Modern cloud architectures are built on several key concepts that address the challenges of building large-scale, distributed, and reliable systems. This note provides an overview of the architectural approaches used in modern cloud systems.
Architectural Foundations
Modern cloud architectures are founded on two fundamental pillars:
- Vertical integration - Enhancing capabilities within individual tiers/services
- Horizontal scaling - Using multiple commodity computers working together
These pillars have led to significant shifts away from monolithic application architectures toward more distributed approaches.
Architectural Concepts
Layering
-
Definition: Partitioning services vertically into layers
- Lower layers provide services to higher ones
- Higher layers unaware of underlying implementation details
- Low inter-layer dependency
-
Examples:
- Network protocol stacks (OSI model)
- Operating systems (kernel, drivers, libraries, GUI)
- Games (engine, logic, AI, UI)
-
Advantages:
- Abstraction
- Reusability
- Loose coupling
- Isolated management and testing
- Supports software evolution
Tiering
-
Definition: Mapping the organization of and within a layer to physical or virtual devices
- Implies physical location considerations
- Complements layering
-
Classic Architectures:
- 2-tier (client-server): Split layers between client and server
- 3-tier: User Interface, Application Logic, Data tiers
- n-tier/multi-tier: Further division (e.g., microservices)
-
Advantages:
- Scalability
- Availability
- Flexibility
- Easier management
Monolith vs.
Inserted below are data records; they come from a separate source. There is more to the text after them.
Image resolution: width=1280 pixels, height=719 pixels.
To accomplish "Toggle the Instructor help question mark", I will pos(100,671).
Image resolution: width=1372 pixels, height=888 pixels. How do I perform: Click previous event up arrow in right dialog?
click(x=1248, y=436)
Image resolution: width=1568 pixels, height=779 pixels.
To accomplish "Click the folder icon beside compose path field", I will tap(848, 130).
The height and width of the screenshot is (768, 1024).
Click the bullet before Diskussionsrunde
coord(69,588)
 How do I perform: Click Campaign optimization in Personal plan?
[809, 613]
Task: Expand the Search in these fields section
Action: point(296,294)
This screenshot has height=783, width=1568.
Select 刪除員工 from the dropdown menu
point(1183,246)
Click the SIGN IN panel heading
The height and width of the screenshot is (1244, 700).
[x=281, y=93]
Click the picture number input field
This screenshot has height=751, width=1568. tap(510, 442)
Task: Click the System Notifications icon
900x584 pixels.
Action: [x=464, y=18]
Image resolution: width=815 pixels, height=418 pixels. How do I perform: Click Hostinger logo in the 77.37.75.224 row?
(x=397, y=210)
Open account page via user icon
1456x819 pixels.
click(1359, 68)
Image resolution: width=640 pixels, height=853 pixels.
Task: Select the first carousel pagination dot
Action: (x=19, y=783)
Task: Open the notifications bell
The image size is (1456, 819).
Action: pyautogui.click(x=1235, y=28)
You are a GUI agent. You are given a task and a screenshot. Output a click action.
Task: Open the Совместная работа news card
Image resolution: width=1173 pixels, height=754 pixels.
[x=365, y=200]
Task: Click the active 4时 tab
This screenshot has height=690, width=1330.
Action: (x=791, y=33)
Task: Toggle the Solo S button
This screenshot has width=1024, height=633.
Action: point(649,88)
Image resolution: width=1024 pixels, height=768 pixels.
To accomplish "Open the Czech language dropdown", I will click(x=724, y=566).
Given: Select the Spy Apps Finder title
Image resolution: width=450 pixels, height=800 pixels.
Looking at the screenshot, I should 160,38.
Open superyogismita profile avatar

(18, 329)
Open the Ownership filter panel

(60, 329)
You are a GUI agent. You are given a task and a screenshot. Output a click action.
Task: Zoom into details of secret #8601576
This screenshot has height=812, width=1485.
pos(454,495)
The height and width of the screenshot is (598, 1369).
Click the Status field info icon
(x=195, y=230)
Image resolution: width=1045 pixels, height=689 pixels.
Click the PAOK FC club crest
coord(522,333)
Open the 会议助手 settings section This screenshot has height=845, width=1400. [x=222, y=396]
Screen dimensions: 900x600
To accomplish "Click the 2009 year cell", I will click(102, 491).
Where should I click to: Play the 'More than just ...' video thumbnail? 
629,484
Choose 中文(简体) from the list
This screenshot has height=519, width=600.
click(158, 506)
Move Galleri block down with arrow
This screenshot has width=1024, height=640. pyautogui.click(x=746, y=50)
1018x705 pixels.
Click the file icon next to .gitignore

Distributed Architecture
Monolithic Architecture
- Definition: A single, tightly coupled block of code with all application components
- Advantages:
- Simple to develop and deploy
- Easy to test and debug in early stages
- Disadvantages:
- Increasing complexity as application grows
- Difficult to scale individual components
- Limited agility with slow and risky deployments
- Technology lock-in
Distributed Architecture
- Definition: Application divided into loosely coupled components running on separate servers
- Advantages:
- Independent scaling of components
- Fault isolation
- Technology diversity
- Better maintainability
- Disadvantages:
- Network communication overhead
- More complex to manage
- Distributed debugging challenges
Practical Application Guidelines
When designing cloud architectures:
-
Foundation matters: Just as buildings need proper foundations, cloud architectures require robust infrastructure layers
-
Consider scalability & modularity: Employ modular techniques for easier expansion and modification
-
Focus on resource efficiency: Implement auto-scaling, serverless approaches, and efficient resource allocation
-
Plan for evolution: Design systems that can adapt to new technologies while maintaining stability
Modern Cloud Architectures - Redundancy
Redundancy is a key design principle in modern cloud architectures that improves fault tolerance, availability, and performance.
Why Use Redundancy?
- Performance: Distribute workload across multiple replicas to improve response time
- Error Detection: Compare results when replicas disagree
- Error Recovery: Switch to backup resources when primary fails
- Fault Tolerance: System continues functioning despite component failures
Importance of Fault Models
The effectiveness of redundancy depends on how individual replicas fail:
For independent crash faults, the availability of a system with n replicas is:
Availability = 1-p^nWhere p is the probability of individual failure
Example: 5 servers each with 90% uptime → overall availability = 1-(0.10)^5 = 99.999%
This only holds if failures are truly independent, which requires consideration of common failure modes.
Redundancy by Replication
Replication involves maintaining multiple copies of:
- Data
- Services
- Infrastructure components
Data Replication
Synchronous Replication: Write operations complete only after all replicas are updated
- Ensures consistency but increases latency
- Used for critical data where consistency is paramount
Asynchronous Replication: Primary replica acknowledges writes before secondaries are updated
- Better performance but may lose data if primary fails before replication
- Used when performance is prioritized over consistency
Quorum-based Replication: Write operations complete when a majority of replicas acknowledge
- Balances availability and consistency
Service Replication
Active-Passive Replication:
- One active instance handles all requests
- Passive instances ready to take over if active fails
- Lower resource utilization but potential downtime during failover
Active-Active Replication:
- Multiple active instances handle requests simultaneously
- No downtime during instance failure
- Requires more complex state management
Infrastructure Redundancy
Modern cloud data centers implement redundancy at multiple levels:
Hardware Redundancy
Geographic Redundancy:
- Data centers distributed across multiple regions
- Mitigates regional outages from natural disasters, power grid failures
- Data typically replicated across regions
Server Redundancy:
- Servers deployed in clusters with automatic failover
- If one server fails, another takes over seamlessly
Storage Redundancy:
- Data replicated across multiple devices and technologies
- RAID configurations protect against disk failures
Network Redundancy
Server-level Redundancy:
- Redundant Network Interface Cards (NICs)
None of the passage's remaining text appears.